INSTRUCTIONS TO FOLLOW ->
Please return every line of the records below that holds the word "title".

MATERIAL SHOWN ->
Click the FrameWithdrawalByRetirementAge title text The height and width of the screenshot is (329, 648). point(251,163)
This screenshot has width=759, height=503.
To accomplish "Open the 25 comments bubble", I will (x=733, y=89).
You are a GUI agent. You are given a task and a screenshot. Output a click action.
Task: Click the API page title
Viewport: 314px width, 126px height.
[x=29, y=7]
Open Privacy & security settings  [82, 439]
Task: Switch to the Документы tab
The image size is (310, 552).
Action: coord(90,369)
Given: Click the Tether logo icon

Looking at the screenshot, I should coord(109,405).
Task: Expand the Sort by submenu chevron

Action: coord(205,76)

--

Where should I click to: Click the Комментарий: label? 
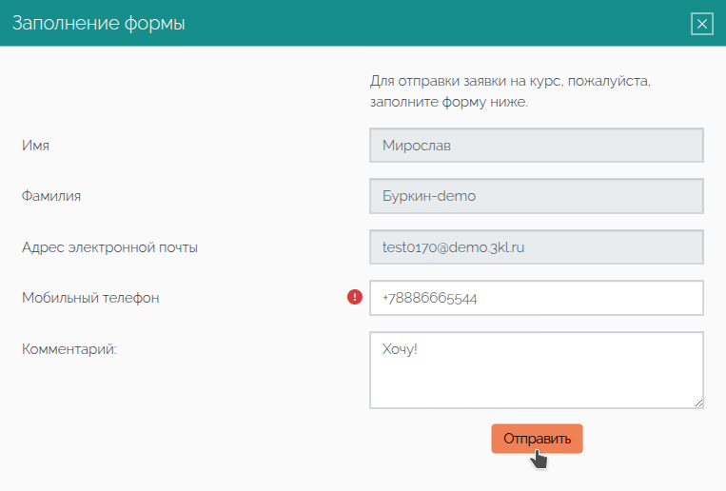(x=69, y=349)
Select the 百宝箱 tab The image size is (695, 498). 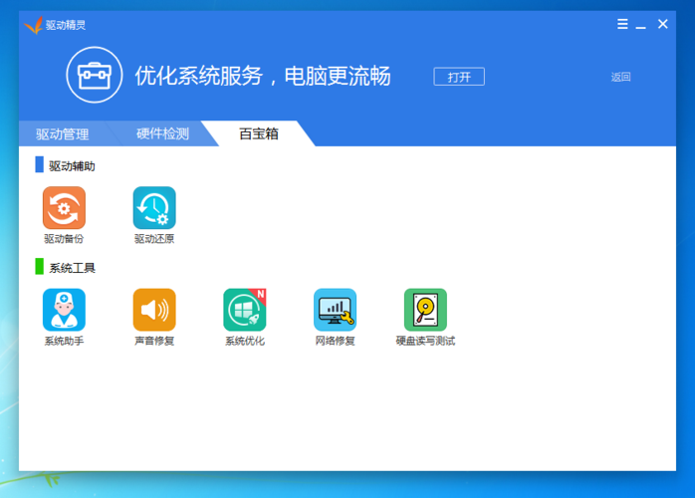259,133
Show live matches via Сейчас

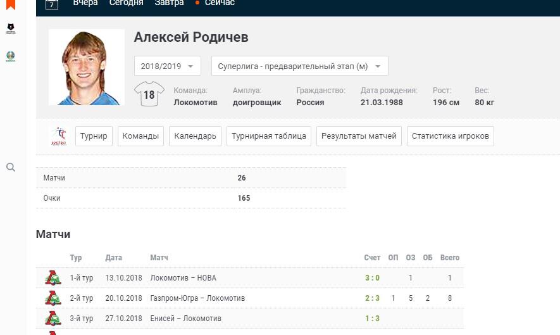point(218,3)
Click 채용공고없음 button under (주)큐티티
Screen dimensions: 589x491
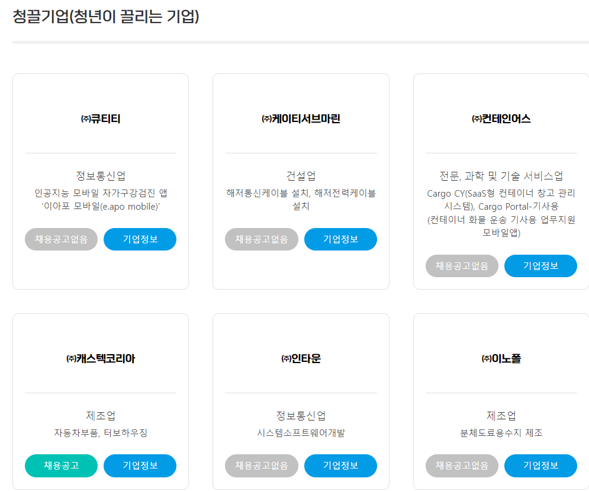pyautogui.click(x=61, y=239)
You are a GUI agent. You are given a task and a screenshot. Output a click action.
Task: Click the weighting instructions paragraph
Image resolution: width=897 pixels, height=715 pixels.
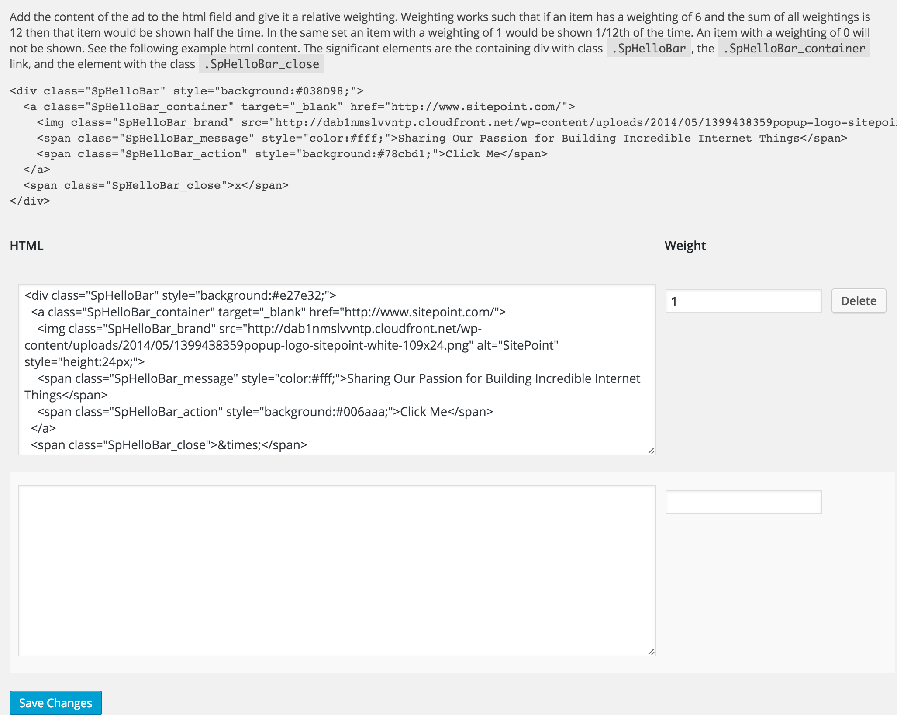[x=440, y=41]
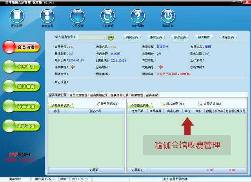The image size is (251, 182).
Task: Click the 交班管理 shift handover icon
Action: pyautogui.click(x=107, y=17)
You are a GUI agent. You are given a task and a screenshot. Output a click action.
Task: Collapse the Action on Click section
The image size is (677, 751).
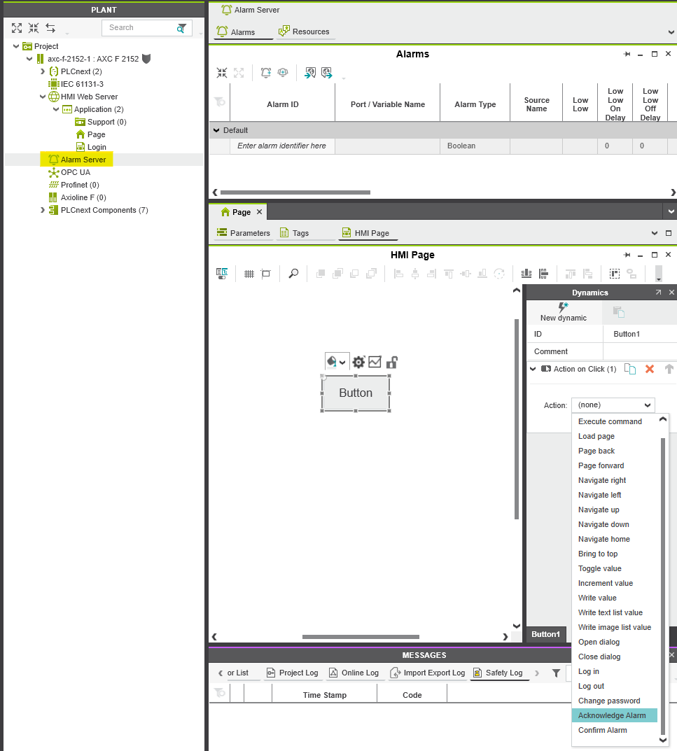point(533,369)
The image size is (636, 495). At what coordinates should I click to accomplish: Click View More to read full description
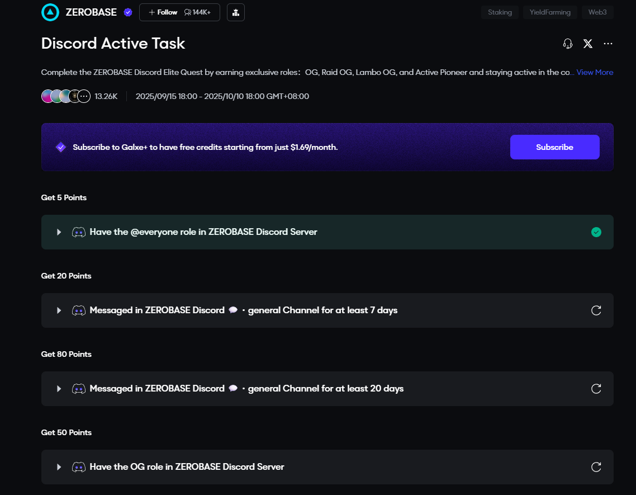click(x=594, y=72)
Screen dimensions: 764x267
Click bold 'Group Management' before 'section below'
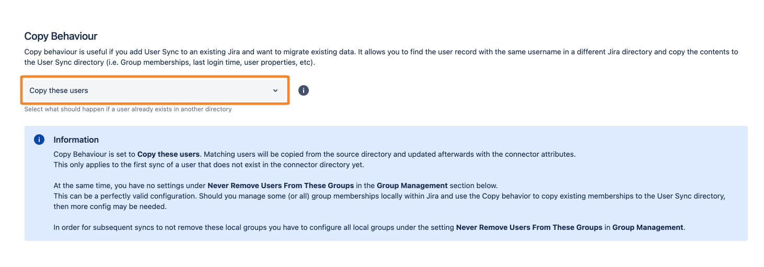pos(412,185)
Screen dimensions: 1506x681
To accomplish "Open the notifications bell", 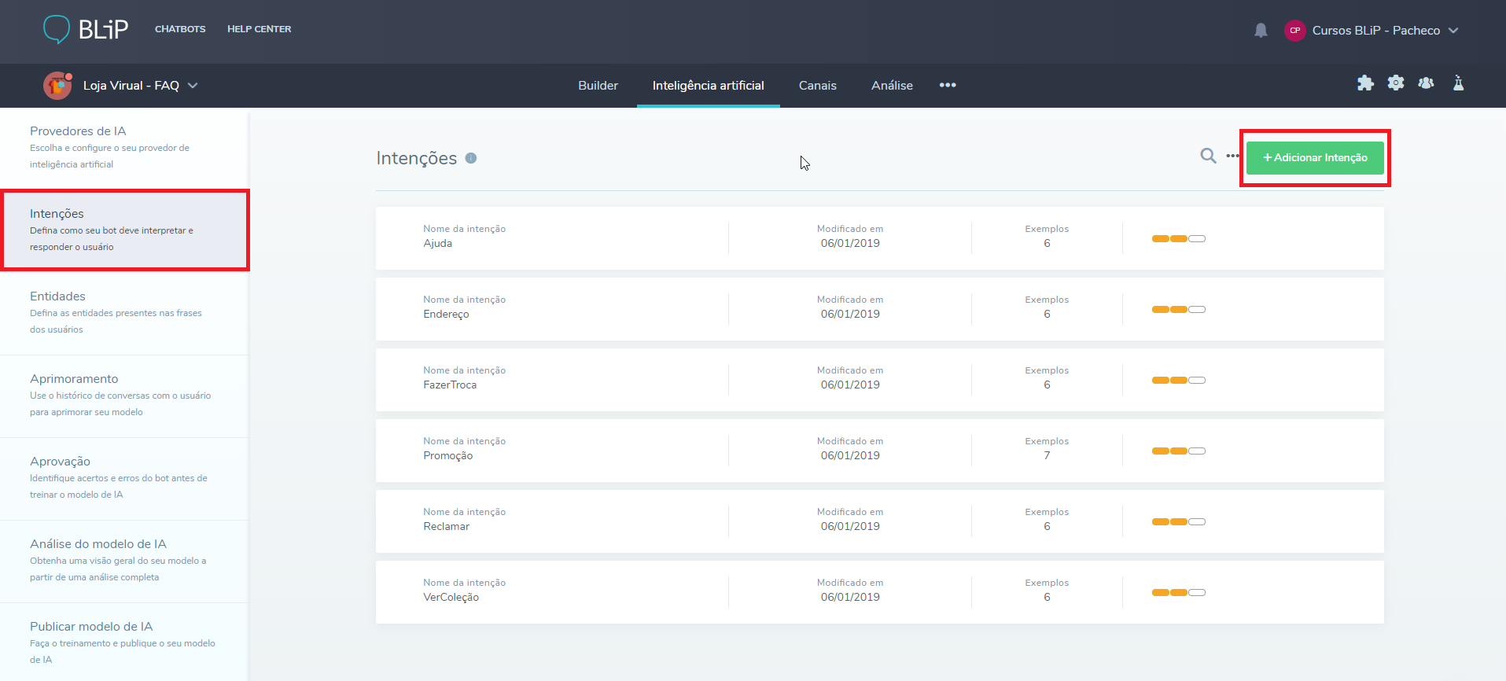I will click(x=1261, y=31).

==

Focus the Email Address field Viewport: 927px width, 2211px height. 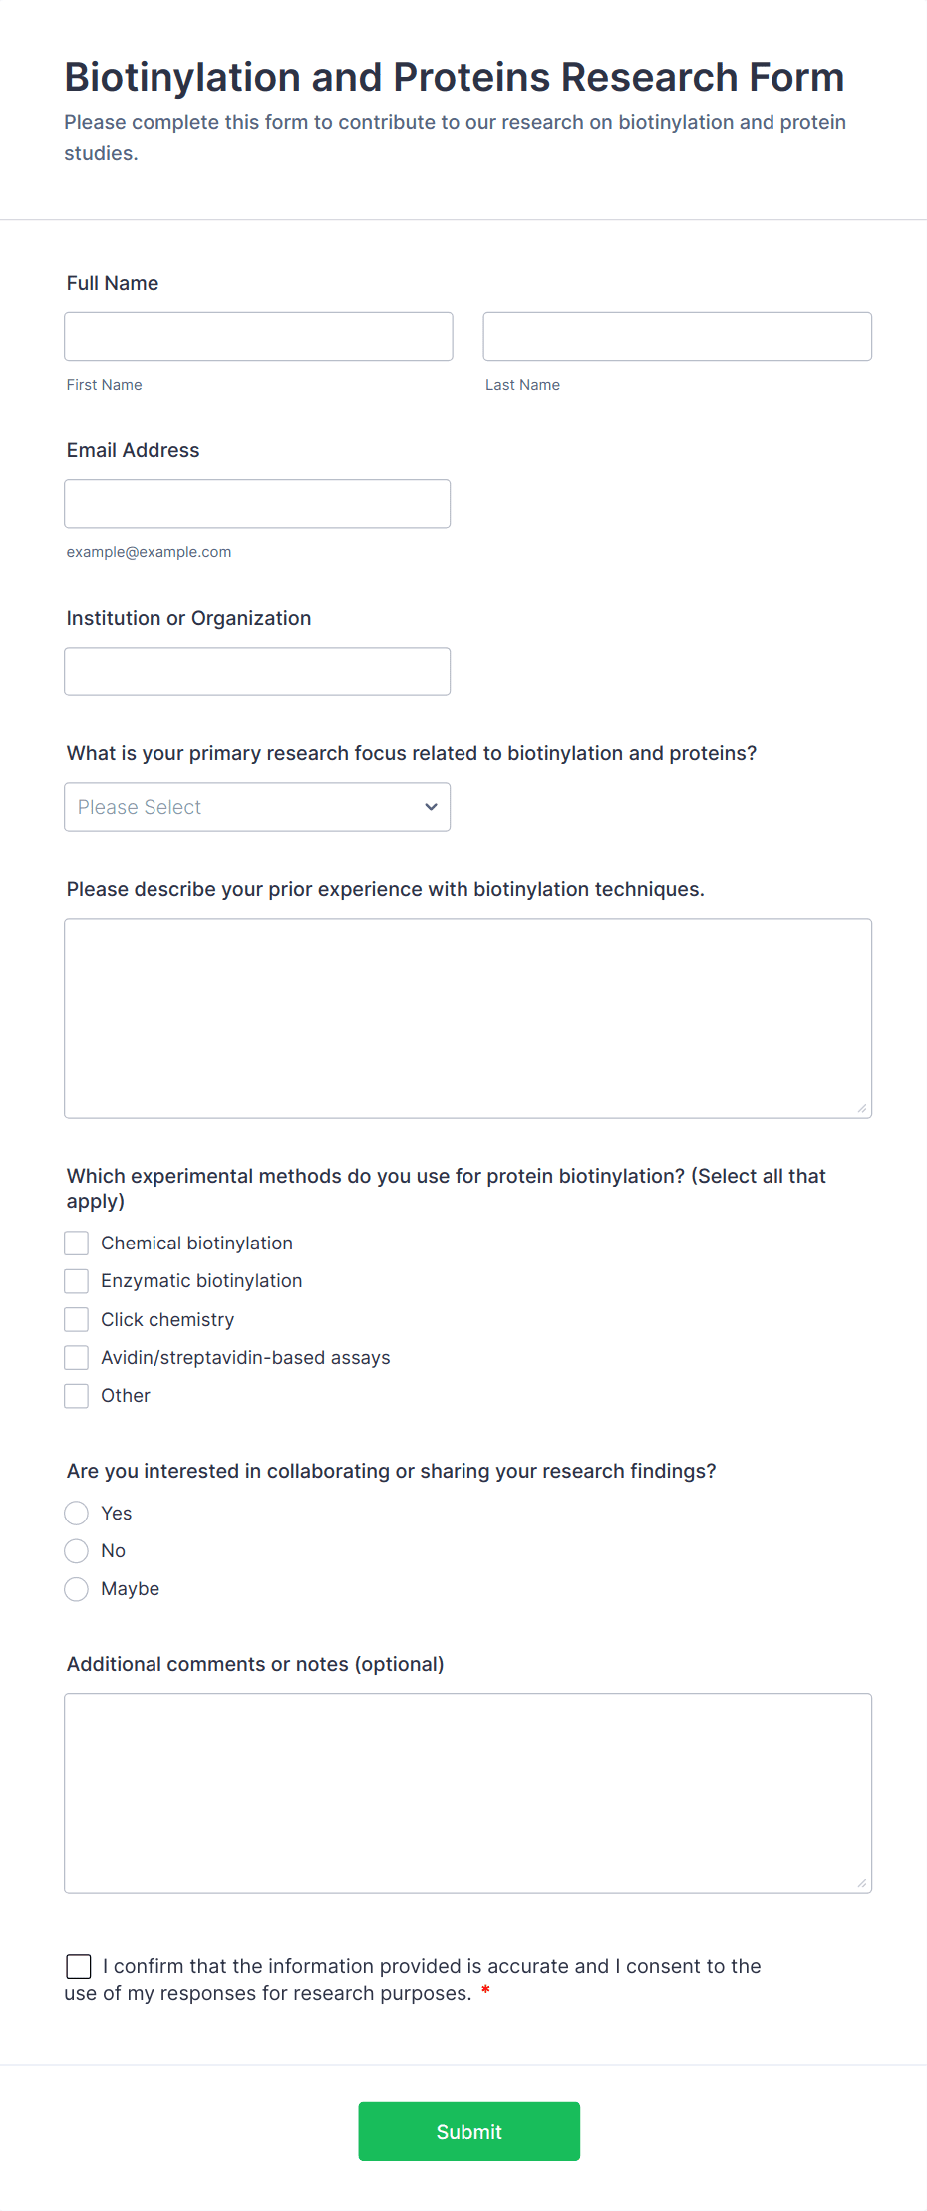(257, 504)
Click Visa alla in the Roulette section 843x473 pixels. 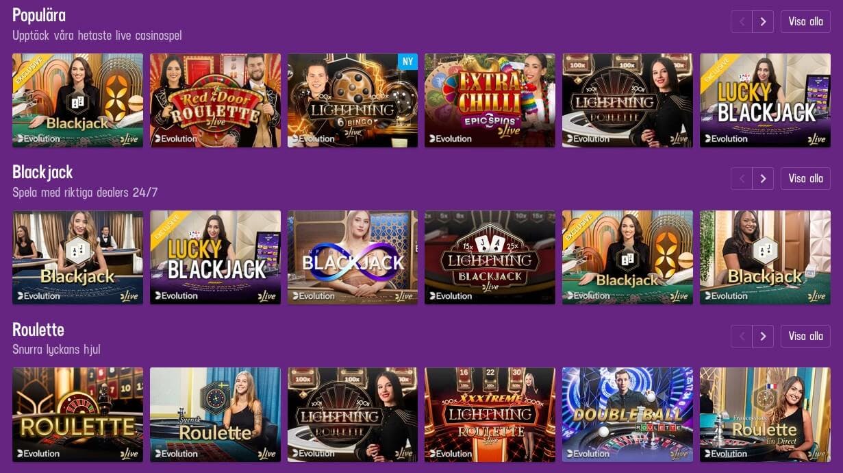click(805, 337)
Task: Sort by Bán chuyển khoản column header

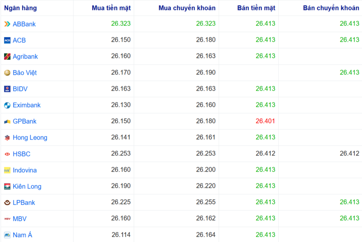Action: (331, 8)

WRITTEN RESPONSE ->
Click the FrameWithdrawalByRetirementAge title text The height and width of the screenshot is (329, 648). point(251,163)
Task: Click the API page title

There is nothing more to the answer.